Correm as solas desgastadas pelas pedras pela gravilha, rebola, rebola, resvala até ao horizonte que nunca mais chega, nunca mais lá chegas. Trocas os caminhos de relva e chuva pelos de alcatrão e sol dourado, as inesperadas decepções pelas ilusões amargas que nunca chegas mesmo a compreender. Que te direi mais que não queiras ouvir, se também não o quero dizer? Se sinto as palavras mais que perdidas, todas elas se foram e encalham na língua de mar, de oceano, de mundo, entre nós, afogam-se e ficam no fundo, esquecidas da memórias, escondidas do tempo e Ser.

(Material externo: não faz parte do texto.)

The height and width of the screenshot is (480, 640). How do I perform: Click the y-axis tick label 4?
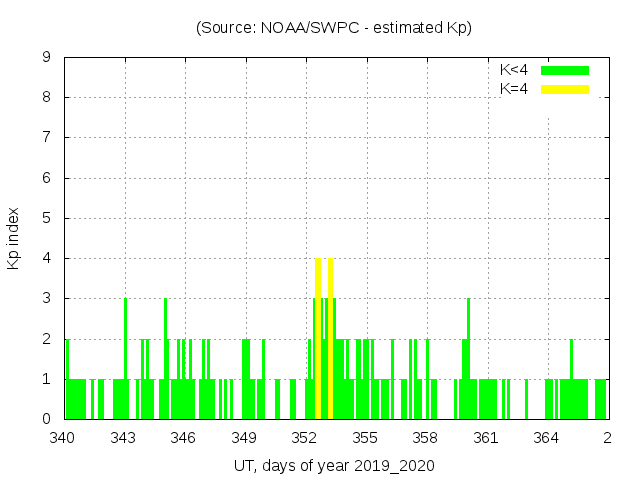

Talvez já tenha ficado tudo para trás e o significado seja um sopro de lamparina a extinguir-se de vez, ou talvez apenas seja o fumo o que resta, o pavio apagado e o ar escuro manchado de nada. Tirem-me daqui, não quero perder-me na escuridão outra vez, na agonia que é o abandono, quero caminhar de novo à frente, e então nunca aconteceu nada, não vai acontecer, sou eu pelas luzes e demais metáforas. E depois não será a mim que a solidão engolirá, mas, cruel destino, não quererei saber do que me deixou de isco, não aconteceu mas eu recordo-me.

Não, não é dor, não é medo, não é tristeza, é apatia, abulia mais grave que a de que já padeço, fogem-me as decisões das mãos por minha mesma vontade. E tu, espectro de vontades que não são mais entidades próximas sequer das minhas, que já não roçam as canções que foram nossas em tempos.